While most homeowners are unaware, inappropriate mowing is among the most frequent causes of lawn issues. Cutting grass achieves more than just keeping your lawn elegant: it also maintains its health.
How Often Should I Cut My Grass?
During the dormant season, you do not need to mow the grass as frequently as you do during the warm season. However, the frequency may differ depending on the type of grass in your field. The frequency at which you should mow your lawn is influenced by the rate of grass growth and the ideal height of your lawn. During the warm season, mowing once a week can be sufficient to keep your lawn healthy. The rest of the time, decrease the rate of cutting to only when necessary.
The One-Third Rule
The secrets to ensuring a lush, green lawn are to keep your grass at an appropriate height and to avoid cutting too much at once. It may be enticing to hack away at a wild lawn, cutting the entirety of the length of grass blades in a single session, but this may affect the grass. Cutting your grass too short is as harmful as allowing it to grow too tall.
When mowing the lawn, just trim one-third of the height of the grass blades at a time. Nevertheless, if the grass has grown too long, just cut off a third of the height of the blades and then progressively reduce the height to your preferred height.
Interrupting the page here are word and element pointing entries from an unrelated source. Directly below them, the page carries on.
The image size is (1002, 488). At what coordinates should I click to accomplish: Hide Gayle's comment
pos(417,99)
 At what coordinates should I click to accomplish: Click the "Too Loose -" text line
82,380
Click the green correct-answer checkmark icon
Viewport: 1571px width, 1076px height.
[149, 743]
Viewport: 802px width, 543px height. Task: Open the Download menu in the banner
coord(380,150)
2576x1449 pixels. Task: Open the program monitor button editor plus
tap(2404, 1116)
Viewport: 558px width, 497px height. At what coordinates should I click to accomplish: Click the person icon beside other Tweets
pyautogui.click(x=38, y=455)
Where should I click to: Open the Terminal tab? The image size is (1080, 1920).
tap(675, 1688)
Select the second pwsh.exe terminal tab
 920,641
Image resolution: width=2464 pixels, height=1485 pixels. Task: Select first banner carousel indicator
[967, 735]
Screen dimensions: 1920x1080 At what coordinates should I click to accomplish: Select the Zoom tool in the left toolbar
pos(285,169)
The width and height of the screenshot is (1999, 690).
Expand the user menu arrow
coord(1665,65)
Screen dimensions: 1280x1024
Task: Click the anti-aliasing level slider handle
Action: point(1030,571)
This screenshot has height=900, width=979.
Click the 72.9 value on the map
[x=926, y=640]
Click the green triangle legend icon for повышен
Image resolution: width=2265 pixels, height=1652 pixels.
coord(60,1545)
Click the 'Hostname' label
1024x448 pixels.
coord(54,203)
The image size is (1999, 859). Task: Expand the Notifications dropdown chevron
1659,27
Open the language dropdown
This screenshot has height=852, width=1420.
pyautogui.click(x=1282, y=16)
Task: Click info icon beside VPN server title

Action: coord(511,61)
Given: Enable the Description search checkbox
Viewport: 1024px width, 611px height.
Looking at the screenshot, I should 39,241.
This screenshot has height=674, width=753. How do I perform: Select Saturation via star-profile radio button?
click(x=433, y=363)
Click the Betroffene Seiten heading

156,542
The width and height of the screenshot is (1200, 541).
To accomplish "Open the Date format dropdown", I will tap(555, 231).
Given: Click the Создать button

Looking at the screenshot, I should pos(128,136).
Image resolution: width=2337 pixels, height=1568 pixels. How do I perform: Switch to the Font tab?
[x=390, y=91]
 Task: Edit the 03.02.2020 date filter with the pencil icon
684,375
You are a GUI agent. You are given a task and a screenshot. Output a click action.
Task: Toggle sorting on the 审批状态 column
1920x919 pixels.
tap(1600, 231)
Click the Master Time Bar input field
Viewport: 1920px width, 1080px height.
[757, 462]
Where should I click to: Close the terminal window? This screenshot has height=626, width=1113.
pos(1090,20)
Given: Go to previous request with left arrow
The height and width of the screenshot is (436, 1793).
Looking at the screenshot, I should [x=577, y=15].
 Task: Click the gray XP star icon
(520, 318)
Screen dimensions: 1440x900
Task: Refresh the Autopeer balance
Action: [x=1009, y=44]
The Pros and Cons of Letting Your Grass Grow Wild
Pros
- Protects insect habitats: Most homeowners' lawn-care practices are targeted at maintaining groomed monoculture lawns. Allowing your grass to grow a little wild, particularly if you have a lawn, is highly beneficial to insect species. The tiny jungle provided by long grass provides them with a safe refuge to hide in.
- Saves you some money: Let's be realistic. Maintaining a flawless lawn requires a lot of time and effort, as well as resources. You must not only incur charges for lawn mower maintenance, chemical upkeep, and water costs to maintain your lawn cut and green, but you must also put in the time. Allowing your lawn to grow wild will help you save on the unforgiving costs of lawn maintenance.
- Helps save precious water resources: Landscape irrigation accounts for approximately one-third of all domestic water use in the United States. This averages to nearly nine billion gallons a day, according to Environmental Protection Agency estimates. That is a lot of water being used to maintain our lawns looking neat and healthy. With water becoming increasingly scarce, this practice is unsustainable. Letting your grass grow wild helps you save on this scarce and precious resource.
Cons
- Wild lawns are an eyesore: Wild grass is generally regarded as unappealing in lawns. The tall grass thins out, with some blades becoming significantly taller than others, giving the grass an irregular look. After a prolonged period without mowing, grass can go to seed, thus, resembling weeds rather than grass.
- Safety risk: Wild lawns are not only an eyesore, but they also pose a safety risk. Besides attracting vandalism, overgrown grass and weeds shelters rodents and bugs, which may be dangerous and undesirable in residential areas. Moreover, tall grass poses a health hazard by concealing trash and litter. This causes pollution and facilitates the spread of disease.